Smith describes the poor man. He is “ashamed of his poverty. He feels that it either places him out of the sight of mankind, or, that if they take any notice of him, they have, however, scarce any fellow-feeling with the misery and distress which he suffers…The poor man goes out and comes in unheeded, and when in the midst of a crowd is in the same obscurity as if shut up in his own hovel.”
A harrowing image is conjured in my mind of the child in Ursula Le Guin’s The Ones Who Walk Way from Omelas. If you are still to read this short story, it is worth a 10 minute read: http://www-rohan.sdsu.edu/faculty/dunnweb/rprnts.omelas.pdf. In the story, the community are blissfully happy. Le Guin describes their jubilant celebrations in vivid detail as horses “flared their nostrils and pranced and boasted to one another” (even they are “vastly excited”). As the story progresses, we are told that this joyous scene can only exist because there is a child who takes all the suffering from the community. The city dwellers accept that their happiness is possible only if the child continues to live in utter distress, pain and misery.

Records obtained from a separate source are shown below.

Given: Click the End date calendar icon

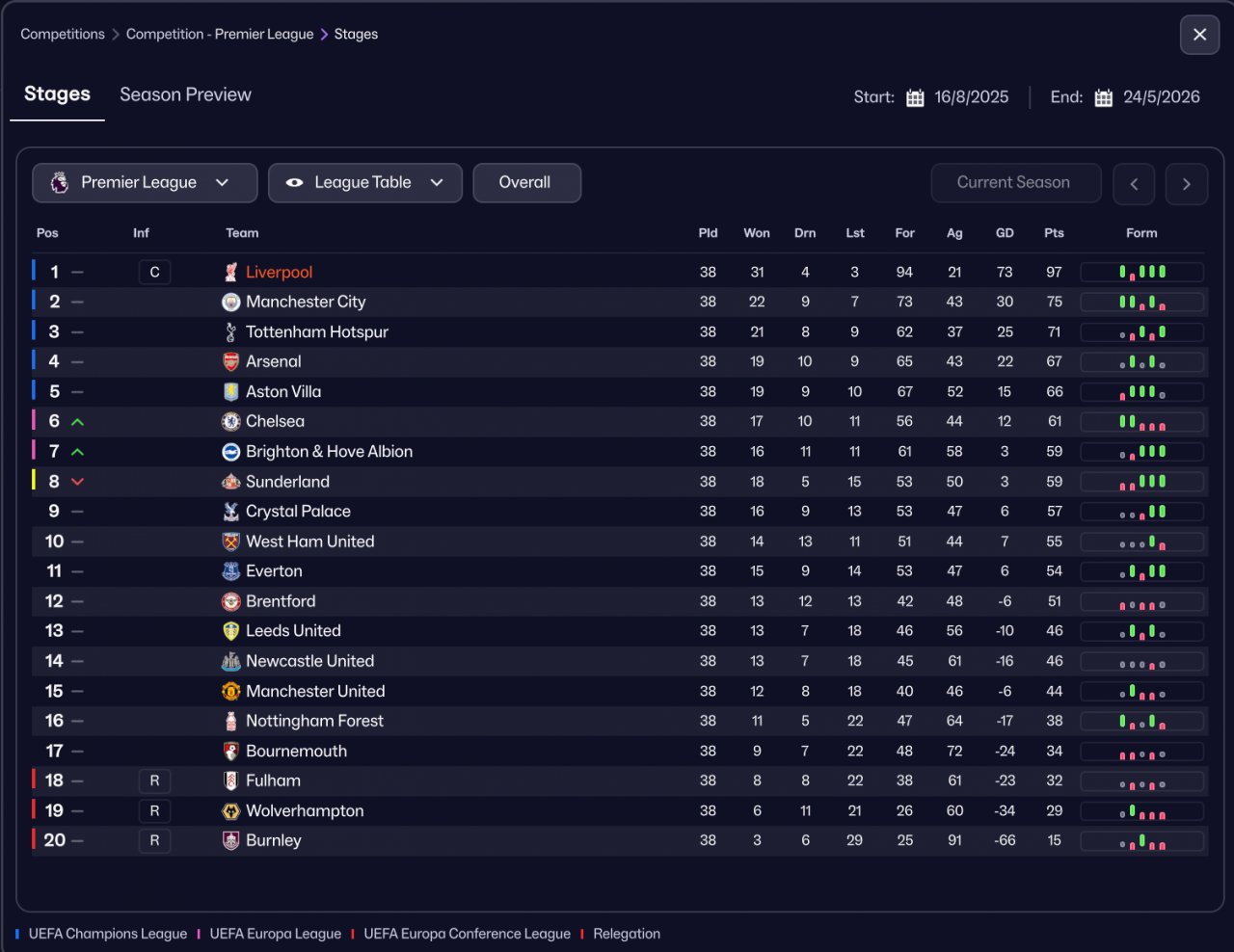Looking at the screenshot, I should [1104, 97].
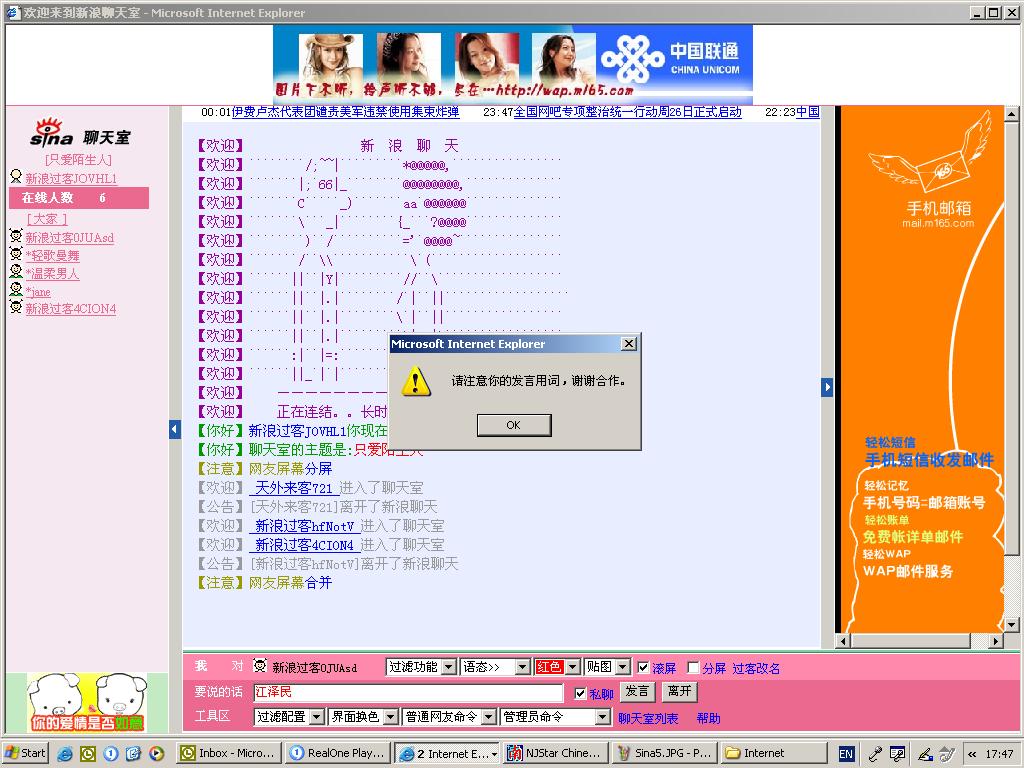The width and height of the screenshot is (1024, 768).
Task: Open the 红色 text color selector
Action: coord(557,667)
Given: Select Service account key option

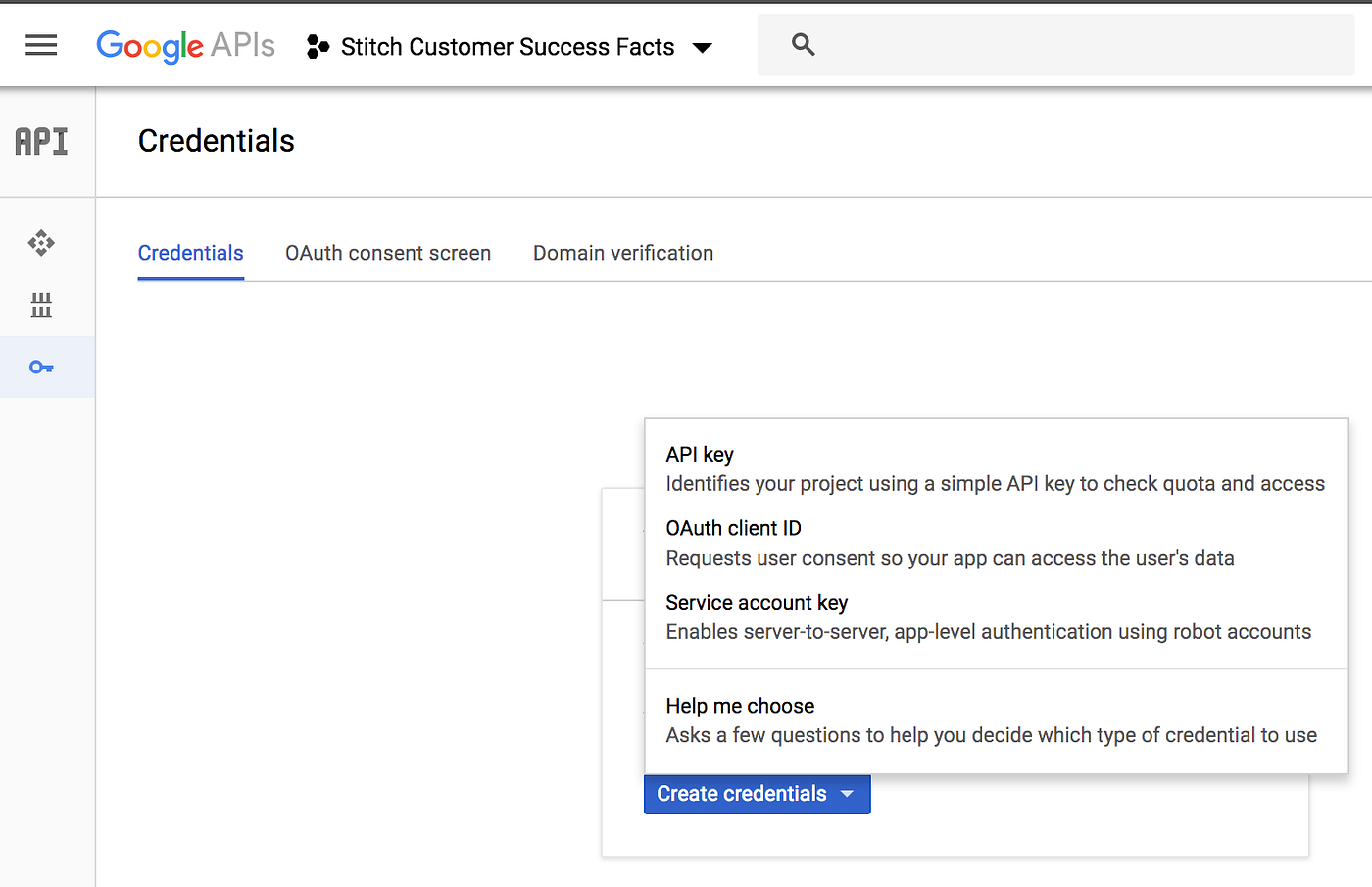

Not observing the causes and solutions to the educational gap can lead to the acceptance of it. The education profession has now openly discussed this issue and rejected the status quo. The challenge now is to refocus our attention without vain ambition to be the best but with compassion to take heed of those who have been overlooked and put them fully in our sight to progress.
References: Adam Smith The Theory of Moral Sentiments; Ursula Le Guin The Ones Who Walk Way from Omelas.